DI kota-kota besar, suara-suara yang keras justru sering kali menutupi yang penting. Mesin-mesin bekerja, kendaraan berseliweran, klakson bersahutan, layar-layar menyala tanpa henti, dan manusia bicara tanpa jeda—semuanya membuat kita terbiasa pada kebisingan yang menyamar sebagai kehidupan. Namun, ada suara lain yang tak terdengar. Bukan karena ia tak ada, tetapi karena ia terlalu pelan, terlalu lemah lembut, dan terlalu akrab dengan sunyi: suara perempuan, suara kelas pekerja, dan suara mereka yang hidupnya bukan drama besar tapi repetisi harian.
All We Imagine as Light (2024) karya Payal Kapadia adalah film yang menolak ikut serta dalam kebisingan itu. Ia memilih mendengarkan yang sunyi. Ia memilih diam sebagai bentuk perlawanan. Dan mungkin karena itu, film ini terasa sangat asing sekaligus sangat akrab—seperti melihat bayangan diri kita sendiri dalam pantulan jendela kereta malam.
Pada banyak film India, baik yang populer maupun arthouse, perempuan selalu ada tetapi jarang benar-benar hadir. Mereka disorot, dinarasikan, dirayakan, tetapi hampir selalu melalui kaca mata laki-laki. Payal Kapadia membalikkan itu semua. Ia tidak sekadar membuat film tentang perempuan, tetapi membuat film dari dalam tubuh perempuan: tubuh yang lelah, tubuh yang bekerja keras, tubuh yang penuh rindu, dan tubuh yang berisi mimpi.

▸ Catatan yang ditampilkan
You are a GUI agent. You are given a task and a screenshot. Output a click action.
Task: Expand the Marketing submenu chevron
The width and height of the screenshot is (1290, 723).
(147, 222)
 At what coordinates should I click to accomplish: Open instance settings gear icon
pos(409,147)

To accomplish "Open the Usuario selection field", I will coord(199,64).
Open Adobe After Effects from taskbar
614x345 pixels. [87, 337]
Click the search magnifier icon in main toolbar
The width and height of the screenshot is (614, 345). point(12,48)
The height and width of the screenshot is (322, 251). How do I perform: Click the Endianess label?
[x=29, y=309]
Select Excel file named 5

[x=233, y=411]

==

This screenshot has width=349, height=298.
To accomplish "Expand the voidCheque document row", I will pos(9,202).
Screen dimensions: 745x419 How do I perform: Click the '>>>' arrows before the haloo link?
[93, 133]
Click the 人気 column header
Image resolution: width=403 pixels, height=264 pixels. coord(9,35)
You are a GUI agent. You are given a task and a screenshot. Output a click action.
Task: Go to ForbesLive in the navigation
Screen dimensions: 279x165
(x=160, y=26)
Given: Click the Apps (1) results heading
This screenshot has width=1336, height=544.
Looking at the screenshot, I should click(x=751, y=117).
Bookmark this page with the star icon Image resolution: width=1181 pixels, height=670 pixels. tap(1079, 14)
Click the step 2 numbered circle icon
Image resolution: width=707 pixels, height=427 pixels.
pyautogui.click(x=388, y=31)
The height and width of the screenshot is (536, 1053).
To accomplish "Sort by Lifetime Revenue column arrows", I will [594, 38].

▸ Daftar tugas
a) Jawab pertanyaan berikut berdasarkan petikan tentang film All We Imagine as Light:
(i) Siapa pembuat film tersebut?
(ii) Film itu dirilis pada tahun berapa?
(iii) Menurut petikan, perempuan dalam banyak film India hampir selalu dihadirkan melalui sudut pandang apa?
b) Sambung esai tentang film All We Imagine as Light setelah kalimat terakhir yang tercantum.

▸ Jawaban
a)
(i) Payal Kapadia
(ii) 2024
(iii) Melalui kaca mata laki-laki

b)
Prabha (Kani Kusruti) dan Anu (Divya Prabha), dua tokoh utama dalam film ini, bukan perempuan heroik. Mereka bukan perempuan yang “berjuang” seperti yang dipotret oleh sinetron, iklan, atau film-film feminis buatan sutradara laki-laki. Mereka hanyalah perawat dari Kerala yang tinggal di sebuah kamar sempit di Mumbai, bekerja, pulang, lalu mengulang hidup yang sama. Tapi justru dalam banalitas itu, kita menyaksikan perlawanan yang lebih radikal—perlawanan untuk tetap menjadi manusia di tengah sistem yang mengubah segalanya menjadi angka, jadwal, dan target.

Satu adegan dalam film All We Imagine as Light (Payal Kapadia, 2024)
Mumbai dalam film ini bukan kota impian seperti dalam Bollywood, tapi juga bukan neraka. Ia adalah ruang yang asing dan dingin, tempat relasi manusia retak pelan-pelan. Kota besar itu tak punya ruang untuk keintiman, kecuali ketika waktu dicuri dari dalam dapur yang sempit, di jembatan penyeberangan, di dalam bus, di dalam kereta, atau di pantai terpencil tempat waktu bisa dipeluk tanpa menuntut apapun. Melalui All We Imagine as Light (2024), Payal Kapadia mengkritik Mumbai sebagai ruang eksklusi, bahwa urbanisasi neoliberal telah menggusur keintiman dan menjadikan kota sebagai ladang eksklusi gender dan kelas.
Kota dalam All We Imagine as Light (2024) adalah simbol dari kekuasaan yang bekerja tanpa kekerasan. Ia tidak memukul, tapi menyisihkan. Ia tidak mengusir, tapi membuat orang merasa tidak diinginkan. Ini sesuai dengan konsep kekuasaan foucauldian yang tidak lagi represif, tapi produktif—mengatur hidup lewat norma, waktu, dan arsitektur. Dalam film ini, kekuasaan hadir bukan sebagai polisi atau tentara, tapi sebagai jadwal kerja, kontrak sewa, dan pesan dari suami yang tak kunjung datang.
Payal Kapadia tidak menawarkan solusi besar. Ia justru menantang kita untuk menghargai yang kecil: keinginan untuk makan bersama atau hanya berdiam di dalam kamar sambil menunggu hari berganti. Ia menolak narasi emansipasi yang bising dan memilih merekam keheningan sebagai bentuk resistensi.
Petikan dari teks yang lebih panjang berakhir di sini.